Given the global economic crisis at the time, I believe that Nakamoto had a disdain for the traditional finance system and did not trust fractional reserve banking. He even wrote a memorable post later on where his message was clear.
“Banks must be trusted to hold our money and transfer it electronically, but they lend it out in waves of credit bubbles with barely a fraction in reserve. We have to trust them with our privacy, trust them not to let identity thieves drain our accounts. Their massive overhead costs make micropayments impossible,” said Nakamoto.
Roughly 11 years later, the COVID-19 pandemic struck, and central banks worldwide rushed to implement the same old-school quantitative easing policies. Every sovereign government decided to turn on the money printer machines to try to contain the financial disaster expected after the pandemic. But more money in circulation leads to inflation… I think everyone knows that.
However, Federal Reserve Chairman Jerome Powell continues trying to keep a poker face when saying that inflation would not “react much.” Really? Do you believe that?
Since the pandemic started, the Fed’s total assets have skyrocketed by 85% to hit a new all-time high of $7.69 trillion. That’s $3.54 trillion printed in over a year without counting the latest $1.9 trillion stimulus package that the Biden administration just passed.
If $5.44 trillion newly printed banknotes don’t scare you, I don’t know what will.

▬▬▬▬▬▬▬▬▬▬

Copy out the stretch of the passage on central bank money printing that begins with the words containing "Since the pandemic" and ends with "know what will.", renaming "stimulus package" as "relief bill". The listing that comes next is separate material with no connection to the passage.

*Recorded data*
▬▬▬▬▬▬▬▬▬▬

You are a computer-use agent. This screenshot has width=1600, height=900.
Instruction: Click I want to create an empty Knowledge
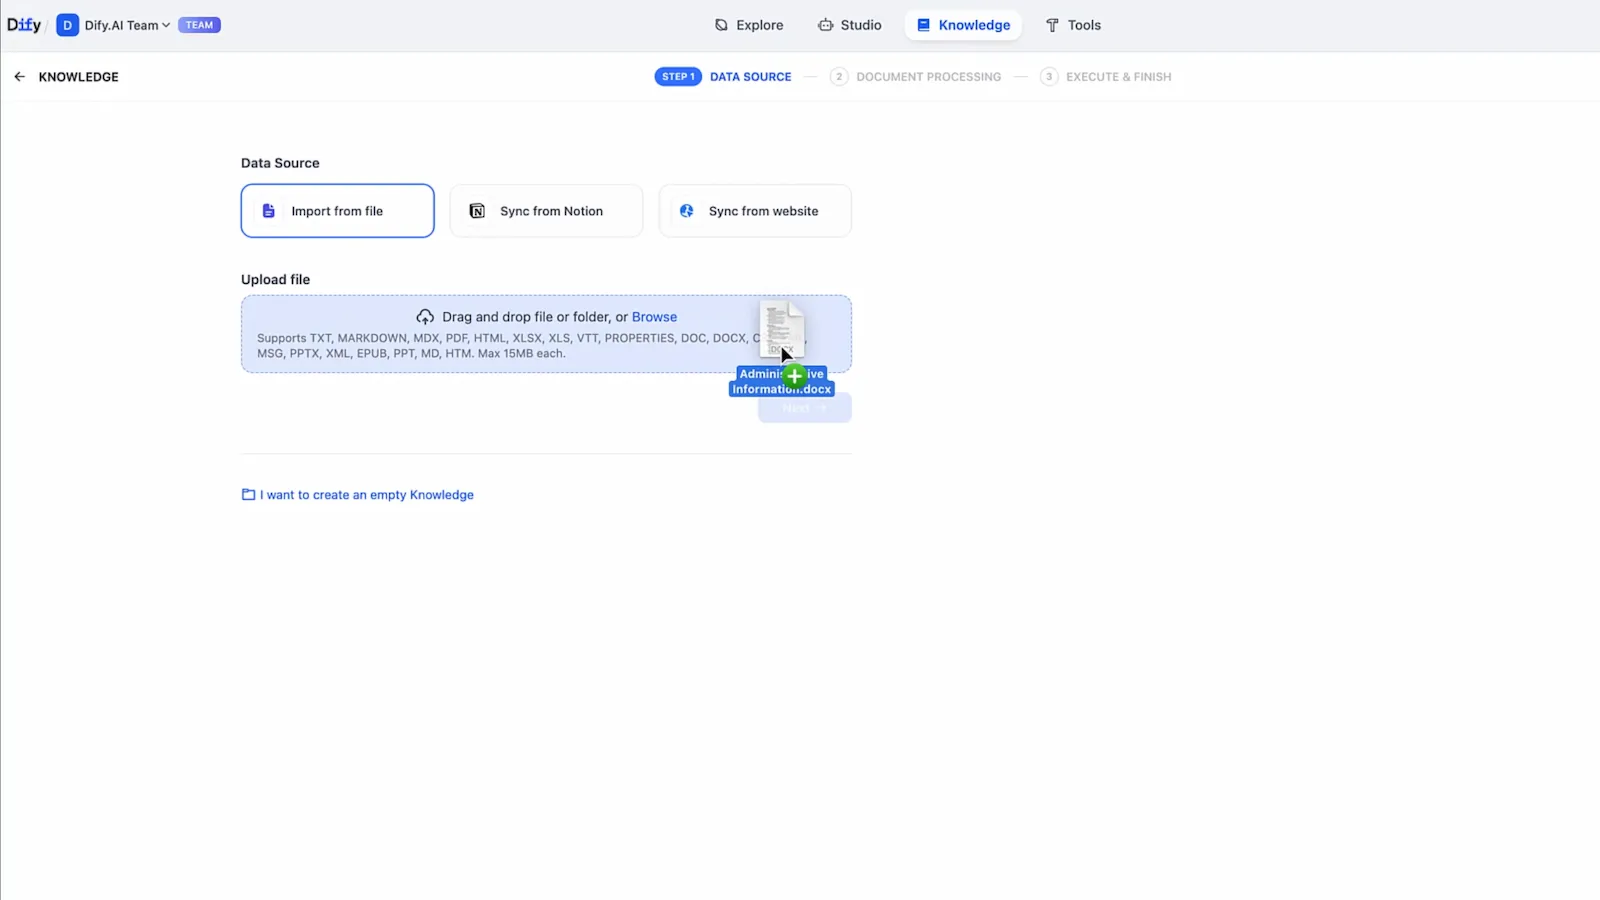click(x=367, y=495)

▬▬▬▬▬▬▬▬▬▬

*Result*
Since the pandemic started, the Fed’s total assets have skyrocketed by 85% to hit a new all-time high of $7.69 trillion. That’s $3.54 trillion printed in over a year without counting the latest $1.9 trillion relief bill that the Biden administration just passed.
If $5.44 trillion newly printed banknotes don’t scare you, I don’t know what will.